On my trips back home after moving to Madison, she was the one I made a point to visit. She made sure I left with a wise word and a joke (and frequently a strawberry shortcake, my favorite of her desserts). She called me when my mother and I argued to make sure I understood my mother’s perspective and hers too–protect your children, guard your family. Let them learn but never leave them lonely. Tell them the truth but understand their lives are their own.
She was the type of woman that spoke her mind without hesitation–there was never a question of how she felt or what she thought. She had five kids of her own and helped raised everyone else’s too. When she told you to do something, you did it (and heaven forbid if she had to tell you twice). She lived in big t-shirts and white tennis shoes. Her hair was always flawless. She sang beautifully and loved the Lord with all her heart. She was the matriarch of our family, our center of gravity.
I told myself I should ask more questions while she was here, but the opportunities passed; the moments slipped by.
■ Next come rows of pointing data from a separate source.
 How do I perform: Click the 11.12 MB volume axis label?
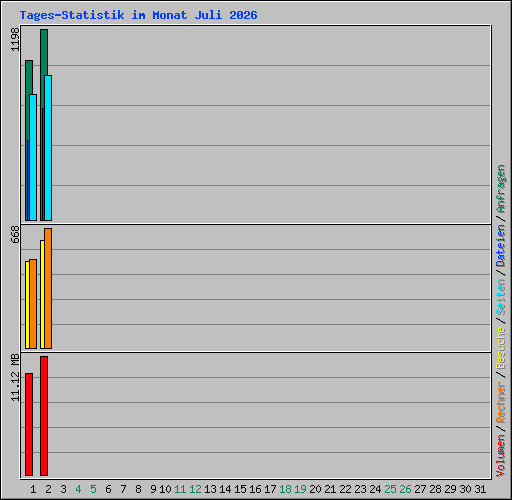coord(15,377)
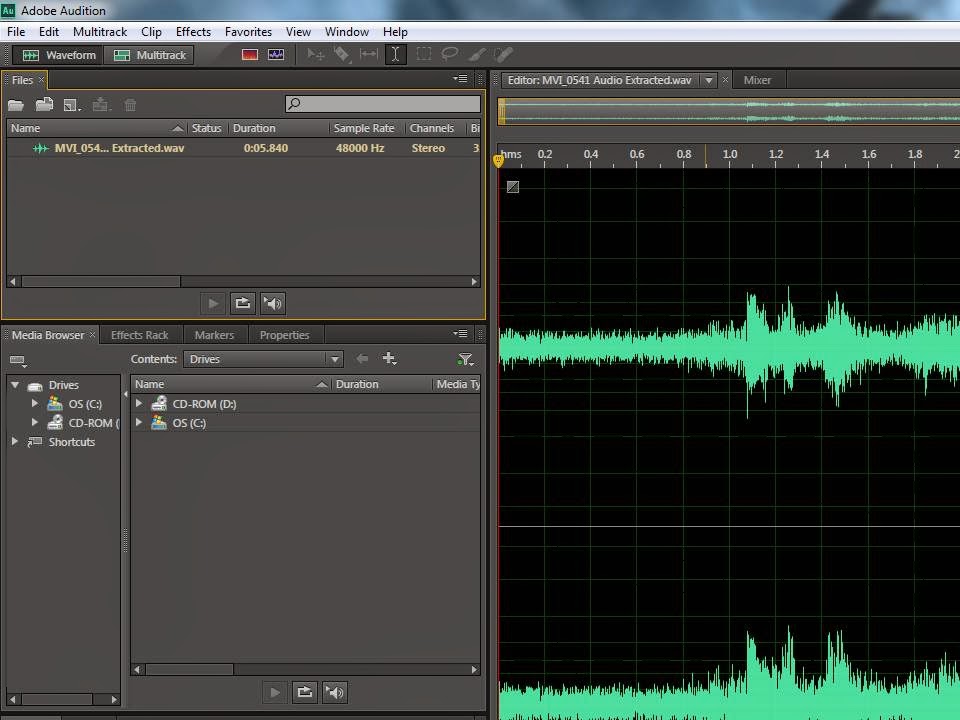The image size is (960, 720).
Task: Switch the editor to Multitrack view
Action: coord(148,55)
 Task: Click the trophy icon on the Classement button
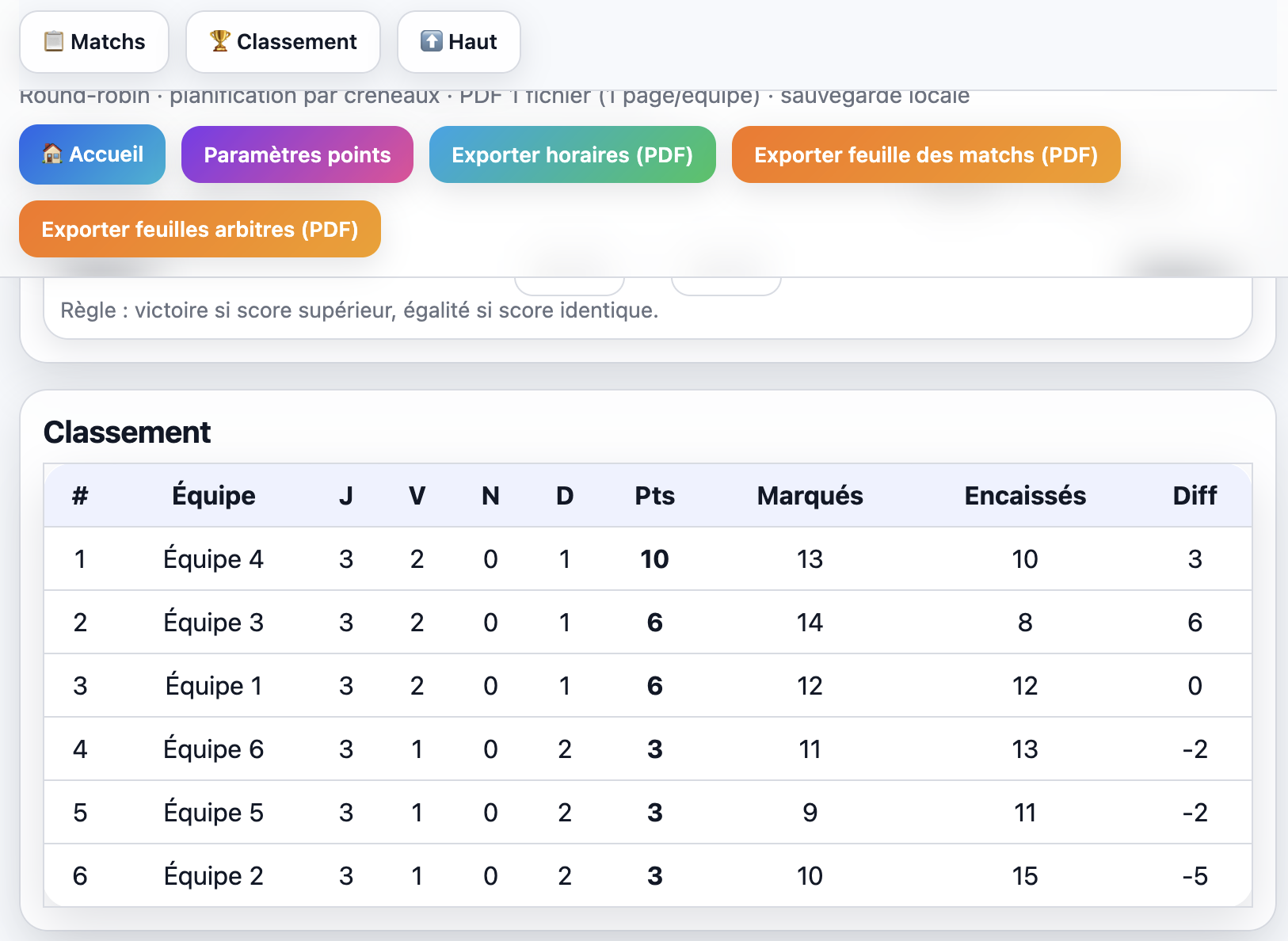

Of course now more than ever I want to know her yellow cake recipe, how to can vegetables, what it felt like to to be a wife at 14. The things I took for granted as a college student, juggling classes with work and extracurriculars, interest me most in my new day of home and career. The answers I look everywhere to find were five minutes away on Tanner Rd. all this time.
Somewhere–in the warmest, friendliest corner of Heaven, Granny Loma is preparing a feast to welcome us when we join her. To give of all of us–her husband, children, grandchildren, siblings, nieces, nephews, and anyone who needs it–a warm smile, a big hug, and words of truth spoken with heartfelt sincerity. That was her way.